— START OF Information provided —
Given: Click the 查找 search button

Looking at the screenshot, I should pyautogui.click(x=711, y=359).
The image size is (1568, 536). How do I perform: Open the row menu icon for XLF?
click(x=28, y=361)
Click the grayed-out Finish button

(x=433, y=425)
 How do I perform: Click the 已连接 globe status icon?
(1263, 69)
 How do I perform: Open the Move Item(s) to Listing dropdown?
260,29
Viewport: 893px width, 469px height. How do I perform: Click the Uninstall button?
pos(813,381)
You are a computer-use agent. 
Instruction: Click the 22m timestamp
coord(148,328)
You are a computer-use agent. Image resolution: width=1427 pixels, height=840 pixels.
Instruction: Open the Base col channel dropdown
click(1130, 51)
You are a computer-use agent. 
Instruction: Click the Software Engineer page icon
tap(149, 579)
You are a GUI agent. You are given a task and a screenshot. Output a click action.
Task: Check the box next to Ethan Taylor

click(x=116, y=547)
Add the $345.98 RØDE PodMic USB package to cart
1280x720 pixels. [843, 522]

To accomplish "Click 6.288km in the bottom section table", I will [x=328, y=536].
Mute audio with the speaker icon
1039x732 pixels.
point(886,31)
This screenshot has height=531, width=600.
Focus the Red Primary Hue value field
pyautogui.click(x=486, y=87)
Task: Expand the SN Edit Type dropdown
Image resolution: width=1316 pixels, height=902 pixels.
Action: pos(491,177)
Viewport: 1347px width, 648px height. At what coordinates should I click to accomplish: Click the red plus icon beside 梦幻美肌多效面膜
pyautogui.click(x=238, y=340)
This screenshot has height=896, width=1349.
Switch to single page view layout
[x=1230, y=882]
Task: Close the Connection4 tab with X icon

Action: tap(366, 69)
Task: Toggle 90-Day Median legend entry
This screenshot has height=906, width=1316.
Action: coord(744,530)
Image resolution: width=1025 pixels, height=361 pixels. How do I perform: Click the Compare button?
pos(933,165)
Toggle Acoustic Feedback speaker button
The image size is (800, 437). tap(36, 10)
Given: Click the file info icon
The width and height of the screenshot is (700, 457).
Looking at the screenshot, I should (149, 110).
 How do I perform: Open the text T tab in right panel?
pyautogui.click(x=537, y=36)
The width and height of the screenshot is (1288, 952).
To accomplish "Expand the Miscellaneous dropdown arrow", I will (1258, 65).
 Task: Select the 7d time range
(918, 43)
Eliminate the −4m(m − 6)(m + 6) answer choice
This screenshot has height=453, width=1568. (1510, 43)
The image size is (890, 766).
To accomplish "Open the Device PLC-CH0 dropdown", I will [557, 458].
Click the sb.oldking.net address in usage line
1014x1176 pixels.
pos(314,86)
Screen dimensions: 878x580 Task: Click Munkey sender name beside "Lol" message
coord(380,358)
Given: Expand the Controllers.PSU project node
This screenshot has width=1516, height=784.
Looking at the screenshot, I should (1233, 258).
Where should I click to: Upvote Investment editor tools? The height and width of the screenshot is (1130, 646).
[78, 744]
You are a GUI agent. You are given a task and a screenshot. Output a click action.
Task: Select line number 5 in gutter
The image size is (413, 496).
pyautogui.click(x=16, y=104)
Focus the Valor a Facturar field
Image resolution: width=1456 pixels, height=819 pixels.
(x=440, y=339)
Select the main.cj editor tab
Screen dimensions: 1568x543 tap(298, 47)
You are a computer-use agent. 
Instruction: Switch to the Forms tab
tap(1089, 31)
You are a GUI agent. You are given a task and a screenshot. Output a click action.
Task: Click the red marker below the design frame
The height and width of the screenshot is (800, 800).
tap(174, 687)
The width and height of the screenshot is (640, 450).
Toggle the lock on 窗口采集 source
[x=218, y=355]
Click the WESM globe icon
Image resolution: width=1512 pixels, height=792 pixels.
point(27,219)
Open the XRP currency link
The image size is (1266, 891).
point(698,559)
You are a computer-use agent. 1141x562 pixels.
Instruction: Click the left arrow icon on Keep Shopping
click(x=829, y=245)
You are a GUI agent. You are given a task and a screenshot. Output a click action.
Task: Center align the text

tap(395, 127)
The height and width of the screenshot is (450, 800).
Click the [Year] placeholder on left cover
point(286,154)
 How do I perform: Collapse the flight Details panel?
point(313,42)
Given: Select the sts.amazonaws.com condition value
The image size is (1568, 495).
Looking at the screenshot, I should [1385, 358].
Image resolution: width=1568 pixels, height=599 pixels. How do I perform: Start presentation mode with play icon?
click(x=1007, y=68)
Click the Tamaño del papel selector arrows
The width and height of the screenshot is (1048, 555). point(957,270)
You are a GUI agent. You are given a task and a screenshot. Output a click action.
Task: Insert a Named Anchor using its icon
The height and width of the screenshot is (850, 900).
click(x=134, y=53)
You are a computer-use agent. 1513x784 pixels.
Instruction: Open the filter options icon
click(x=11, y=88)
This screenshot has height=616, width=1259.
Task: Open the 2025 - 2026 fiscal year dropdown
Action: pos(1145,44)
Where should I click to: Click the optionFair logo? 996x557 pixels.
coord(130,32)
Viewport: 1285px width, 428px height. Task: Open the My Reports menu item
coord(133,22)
— END OF Information provided —
*Set task*: Repeat each of the stored entries above word for word, keeping every line unchanged.

*Result of the task*:
Given: Click the 查找 search button

Looking at the screenshot, I should pyautogui.click(x=711, y=359).
The image size is (1568, 536). How do I perform: Open the row menu icon for XLF?
click(x=28, y=361)
Click the grayed-out Finish button

(x=433, y=425)
 How do I perform: Click the 已连接 globe status icon?
(1263, 69)
 How do I perform: Open the Move Item(s) to Listing dropdown?
260,29
Viewport: 893px width, 469px height. How do I perform: Click the Uninstall button?
pos(813,381)
You are a computer-use agent. 
Instruction: Click the 22m timestamp
coord(148,328)
You are a computer-use agent. Image resolution: width=1427 pixels, height=840 pixels.
Instruction: Open the Base col channel dropdown
click(1130, 51)
You are a computer-use agent. 
Instruction: Click the Software Engineer page icon
tap(149, 579)
You are a GUI agent. You are given a task and a screenshot. Output a click action.
Task: Check the box next to Ethan Taylor

click(x=116, y=547)
Add the $345.98 RØDE PodMic USB package to cart
1280x720 pixels. [843, 522]

To accomplish "Click 6.288km in the bottom section table", I will [x=328, y=536].
Mute audio with the speaker icon
1039x732 pixels.
point(886,31)
This screenshot has height=531, width=600.
Focus the Red Primary Hue value field
pyautogui.click(x=486, y=87)
Task: Expand the SN Edit Type dropdown
Image resolution: width=1316 pixels, height=902 pixels.
Action: pos(491,177)
Viewport: 1347px width, 648px height. At what coordinates should I click to accomplish: Click the red plus icon beside 梦幻美肌多效面膜
pyautogui.click(x=238, y=340)
This screenshot has height=896, width=1349.
Switch to single page view layout
[x=1230, y=882]
Task: Close the Connection4 tab with X icon

Action: tap(366, 69)
Task: Toggle 90-Day Median legend entry
This screenshot has height=906, width=1316.
Action: coord(744,530)
Image resolution: width=1025 pixels, height=361 pixels. How do I perform: Click the Compare button?
pos(933,165)
Toggle Acoustic Feedback speaker button
The image size is (800, 437). tap(36, 10)
Given: Click the file info icon
The width and height of the screenshot is (700, 457).
Looking at the screenshot, I should (149, 110).
 How do I perform: Open the text T tab in right panel?
pyautogui.click(x=537, y=36)
The width and height of the screenshot is (1288, 952).
To accomplish "Expand the Miscellaneous dropdown arrow", I will (1258, 65).
 Task: Select the 7d time range
(918, 43)
Eliminate the −4m(m − 6)(m + 6) answer choice
This screenshot has height=453, width=1568. (1510, 43)
The image size is (890, 766).
To accomplish "Open the Device PLC-CH0 dropdown", I will [557, 458].
Click the sb.oldking.net address in usage line
1014x1176 pixels.
pos(314,86)
Screen dimensions: 878x580 Task: Click Munkey sender name beside "Lol" message
coord(380,358)
Given: Expand the Controllers.PSU project node
This screenshot has width=1516, height=784.
Looking at the screenshot, I should (1233, 258).
Where should I click to: Upvote Investment editor tools? The height and width of the screenshot is (1130, 646).
[78, 744]
You are a GUI agent. You are given a task and a screenshot. Output a click action.
Task: Select line number 5 in gutter
The image size is (413, 496).
pyautogui.click(x=16, y=104)
Focus the Valor a Facturar field
Image resolution: width=1456 pixels, height=819 pixels.
(x=440, y=339)
Select the main.cj editor tab
Screen dimensions: 1568x543 tap(298, 47)
You are a computer-use agent. 
Instruction: Switch to the Forms tab
tap(1089, 31)
You are a GUI agent. You are given a task and a screenshot. Output a click action.
Task: Click the red marker below the design frame
The height and width of the screenshot is (800, 800).
tap(174, 687)
The width and height of the screenshot is (640, 450).
Toggle the lock on 窗口采集 source
[x=218, y=355]
Click the WESM globe icon
Image resolution: width=1512 pixels, height=792 pixels.
point(27,219)
Open the XRP currency link
The image size is (1266, 891).
point(698,559)
You are a computer-use agent. 1141x562 pixels.
Instruction: Click the left arrow icon on Keep Shopping
click(x=829, y=245)
You are a GUI agent. You are given a task and a screenshot. Output a click action.
Task: Center align the text

tap(395, 127)
The height and width of the screenshot is (450, 800).
Click the [Year] placeholder on left cover
point(286,154)
 How do I perform: Collapse the flight Details panel?
point(313,42)
Given: Select the sts.amazonaws.com condition value
The image size is (1568, 495).
Looking at the screenshot, I should [1385, 358].
Image resolution: width=1568 pixels, height=599 pixels. How do I perform: Start presentation mode with play icon?
click(x=1007, y=68)
Click the Tamaño del papel selector arrows
The width and height of the screenshot is (1048, 555). point(957,270)
You are a GUI agent. You are given a task and a screenshot. Output a click action.
Task: Insert a Named Anchor using its icon
The height and width of the screenshot is (850, 900).
click(x=134, y=53)
You are a computer-use agent. 1513x784 pixels.
Instruction: Open the filter options icon
click(x=11, y=88)
This screenshot has height=616, width=1259.
Task: Open the 2025 - 2026 fiscal year dropdown
Action: pos(1145,44)
Where should I click to: Click the optionFair logo? 996x557 pixels.
coord(130,32)
Viewport: 1285px width, 428px height. Task: Open the My Reports menu item
coord(133,22)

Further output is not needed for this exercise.